Name applied by President Taft’s critics to the policy of supporting U.S. investments and political interests abroad. First applied to the financing of railways in China after 1909, the policy then spread to Haiti, Honduras, and Nicaragua. President Woodrow Wilson disavowed the practice, but his administration undertook comparable acts of intervention in support of U.S. business interests, especially in Latin America.

(What is Dollar Diplomacy?)

200

A world organization of national governments proposed by President Woodrow Wilson and established by the Treaty of Versailles in 1919.

(What is League of Nations?)

200

An economic system based on mass production and mass consumption

(What is Fordism)

200

Series of programs, public work projects, financial reforms, and regulations enacted by President Franklin D. Roosevelt

(What is New Deal)

200

Project that lead to the development of the atomic bomb

(What is Manhattan project?)

300

American battleship dispatched to keep a “friendly” watch over Cuba in early 1898. It mysteriously blew up in Havana harbor on February 15, 1898, with a loss of 260 sailors. Later evidence confirmed that the explosion was accidental, resulting from combustion in one of the ship’s internal coal bunkers. But many Americans, eager for war, insisted that it was the fault of a Spanish submarine mine.

(What is the Maine?)

300

 Ship that was sunk and caused the public opinion to shift against Germany

(What is Lusitania?)

300

A federal act enforcing the Eighteenth Amendment, which prohibited the manufacture, sale, and transportation of alcoholic beverages.

(What is Volstead Act)

300

Policy to improve relations with the nations of Central and South America.

(What is Good neighbor policy)

300

Pivotal battle which led to the liberation of France and brought on the final phases of World War II in Europe.

(What is June 6, 1944 D day?)

400

That the United States had the responsibility to preserve order and protect life and property in those countries.

(What is Roosevelt Corolarry?)

400

A Supreme Court decision that upheld the Espionage and Sedition Acts, reasoning that freedom of speech could be curtailed when it posed a “clear and present danger” to the nation.

(What is Schenck v. United States?)



400

A sentimental triumph of the 1920s peace movement, this 1928 pact linked sixty-two nations in the supposed “outlawry of war.”

(What is Kellogg-Briand Pact)



400

This act reversed traditional high-protective-tariff policies by allowing the president to negotiate lower tariffs with trade partners

(What is Reciprocal Trade Agreements Act?)

400

A strategy meeting of Joseph Stalin, Franklin Roosevelt, and Winston Churchill

(What is Tehran Meeting)

500

Book written by Alfred Mayar Mahan that led to United States Imperialism through stating the time of Westward expansion is over and we must expand elsewhere for prosperity.

What is The Influence of Sea Power upon History

500

Law extending the anti-trust protections of the Sherman Anti-Trust Act and exempting labor unions and agricultural organizations from antimonopoly constraints. The act conferred long-overdue benefits on labor.

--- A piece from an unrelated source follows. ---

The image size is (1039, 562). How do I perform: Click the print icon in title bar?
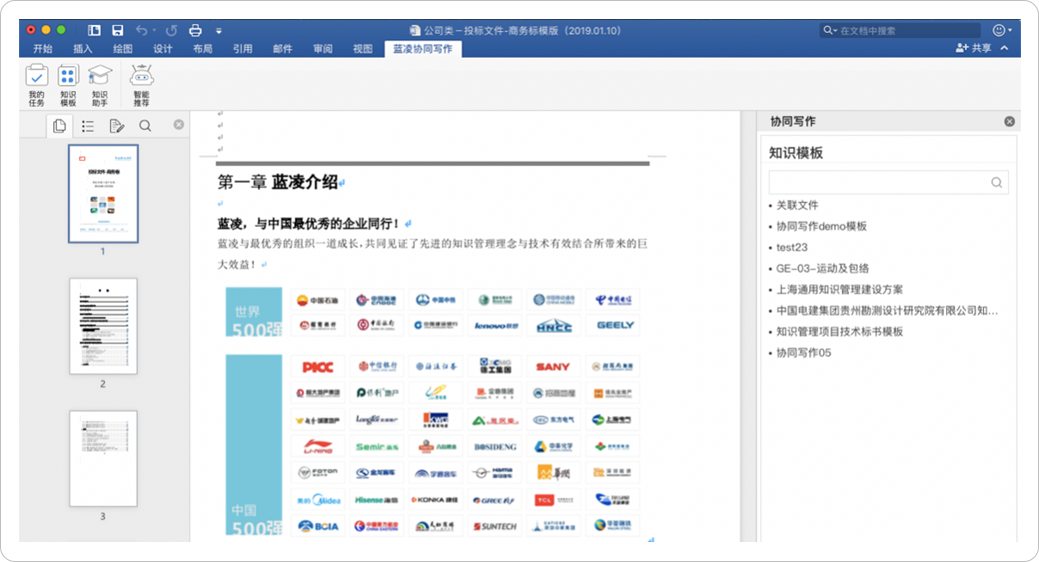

(What is Clayton Anti-Trust Act?)



500

The highest protective tariff in the peacetime history of the United States, passed as a result of good old-fashioned horse trading. To the outside world, it smacked of ugly economic warfare.

(What is Hawley-Smoot Tariff)



500

An economic theory based on the thoughts of British economist John Maynard Keynes, holding that central banks should adjust interest rates and governments should use deficit spending and tax policies to increase purchasing power and hence prosperity

(What is Keynesianism?)

500

Passed amidst worries about the effects that labor strikes would have on war production, this law allowed the federal government to seize and operate plants threatened by labor disputes. It criminalized strike action against government-run companies.